Ted Hope, producer and former co-head of movies at Amazon Studios, offered a glimpse of hope for the documentary film industry while discussing streaming opportunities at Danish doc fest CPH:DOX on Tuesday.
The discussion was part of the festival’s CHP:Conference program and its series of talks entitled “Redistribution:Economy,” which seeks to explore new economic models in the wake of the COVID pandemic that has laid bare the unequal nature of the global economy.
Documentaries stand to benefit from both big global streamers that are constantly looking to build their audiences as well as from specialized platforms targeting specific viewers, Hope said. He cautioned, however, that the big players prefer documentaries with mass appeal. The proliferation of niche platforms catering to specialized audiences is offering greater opportunities for more distinct fare.
One of the key things to recognize is the streamers’ need for a “targeted audience at a low price point,” he stressed. “That’s basically the equation for efficiency. The most valuable type of audience member for a streamer is the new audience member. How do you attract new people to the platform? People that are not only passionate about something but have actually displayed their passion in a predictable way, are ripe precisely for that acquisition.”
Hope emphasized how different the business goals of streamers are from the world of exhibition. “It’s not profit and loss so much as customer acquisition. Drilling down to what that means I think reveals a lot.”
While documentaries may not cost a lot and they may bring on a specific new audience to that platform, streamers have to contend with the fact that that a specific audience is not very large and will have to ensure similar or related content is available in order to retain them, he said.
“The question then becomes, is documentary itself a strong enough cohort to allow the multitude of titles to keep somebody on that platform.”
He added, “The global streaming business is not about curation, it is not about discovery, and it is not about adding value around a specific title. That’s a nice dream that all cinephiles have, but it’s something much different than that business because the business of global streaming is about customer acquisition and the best way to do that is to get people to all do the same thing.”
The interfaces, Hope noted, “are all designed to promote the shiny and the new.” The algorithm is not giving you more of what you actually want, he explained. It’s more about designing a system to make everyone like what they get, not get what they like.
That results in a bias for the widest possible audience, which in turn leads to more conceptual and high-concept fare, such as “Tiger King” and even “My Octopus Teacher.”
“As much as those shows or films have been lauded to some degree, you see that what they’re aiming for is very clearly a wide audience. It’s not surprising. That is of course Netflix’s business goal.”

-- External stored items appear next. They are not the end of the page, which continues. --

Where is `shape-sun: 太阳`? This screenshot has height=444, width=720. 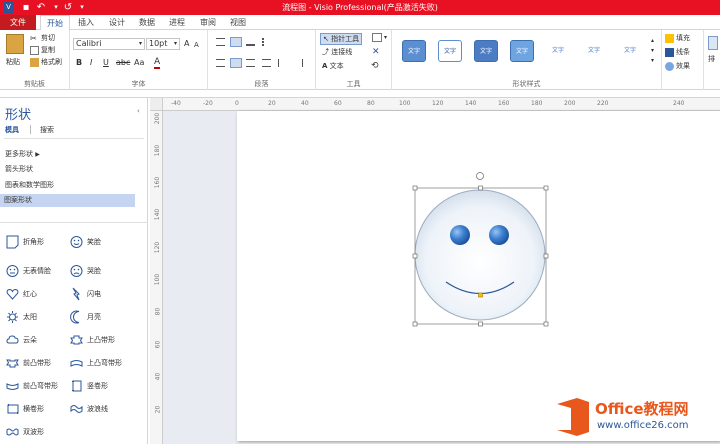
shape-sun: 太阳 is located at coordinates (37, 317).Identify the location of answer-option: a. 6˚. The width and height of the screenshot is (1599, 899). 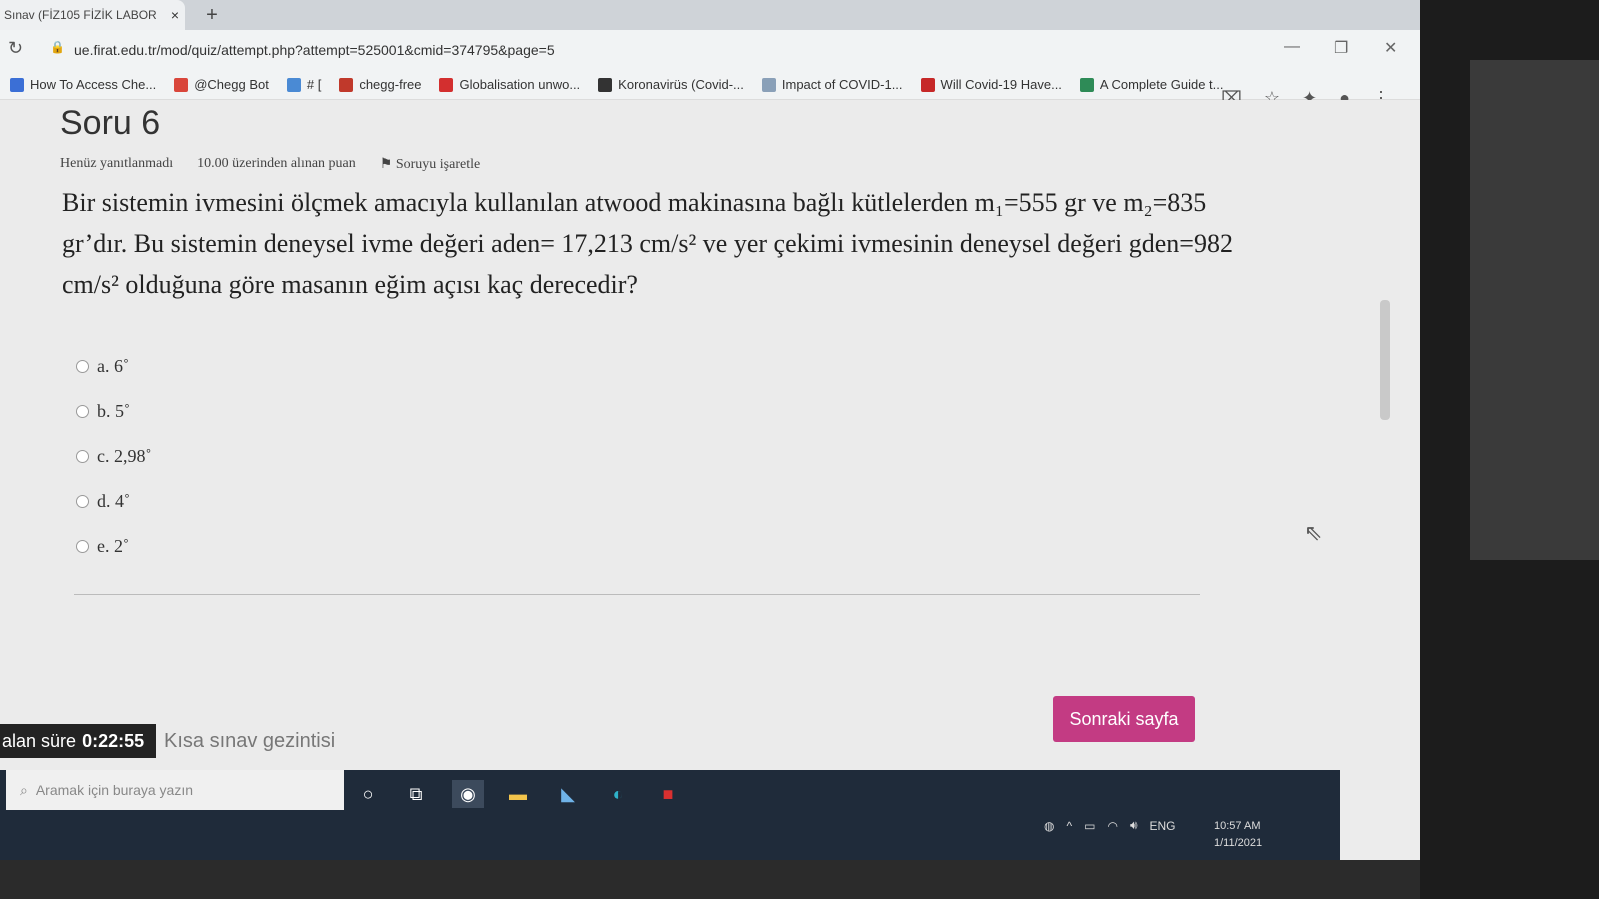
(114, 366).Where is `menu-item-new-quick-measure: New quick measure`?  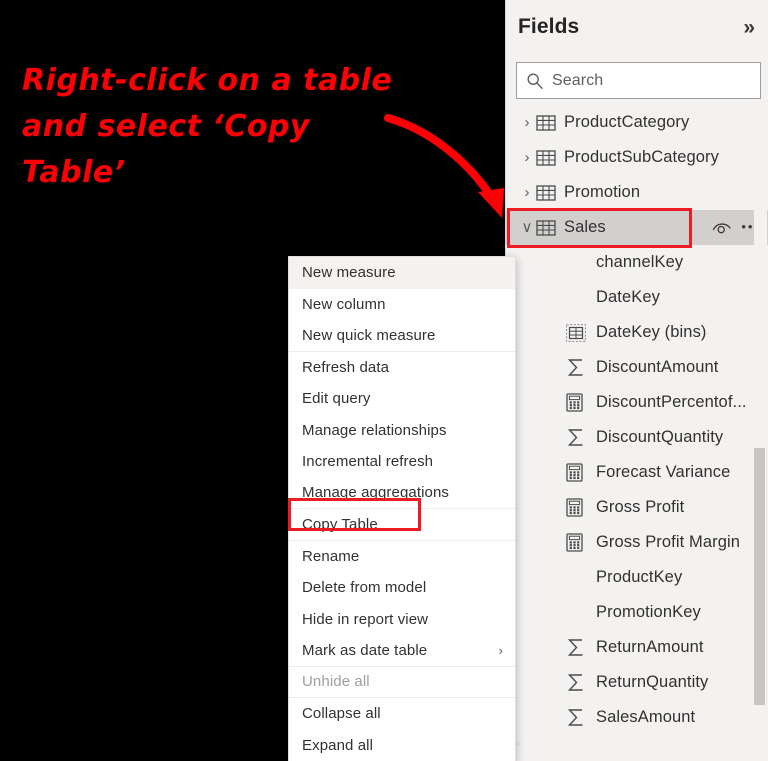
menu-item-new-quick-measure: New quick measure is located at coordinates (402, 336).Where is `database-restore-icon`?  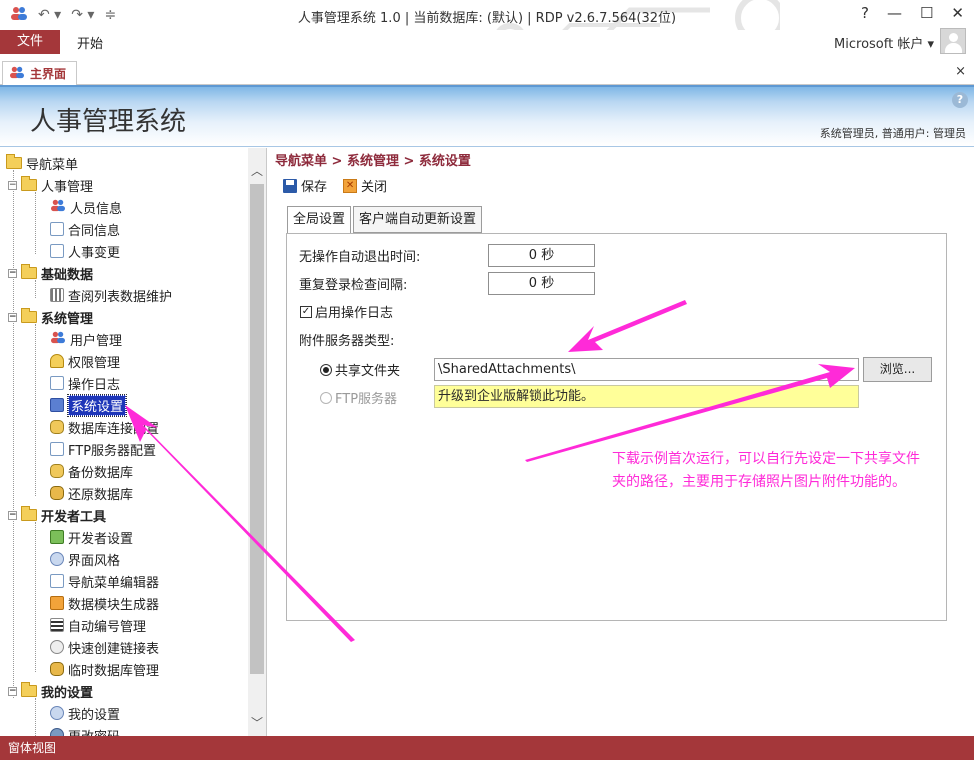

“That’s a super big challenge for us as creators,” he added. “How do we continue to have an emphasis on quality, on impact, on uniqueness and distinction in a world that is dominated by eight global streamers and they are all trying to get the widest possible audience?

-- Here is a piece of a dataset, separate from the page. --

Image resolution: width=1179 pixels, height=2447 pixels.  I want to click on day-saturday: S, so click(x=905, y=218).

“How long will it take till we actually start to care about the retention of those customers and matching people with the right things?”
That is when a secondary platform with curation, discovery and value enhancement comes into play, he added.
Hope stepped down from Amazon last year and is set to join the faculty of Arizona State University’s Thunderbird School of Global Management to co-lead a graduate program in Los Angeles this fall.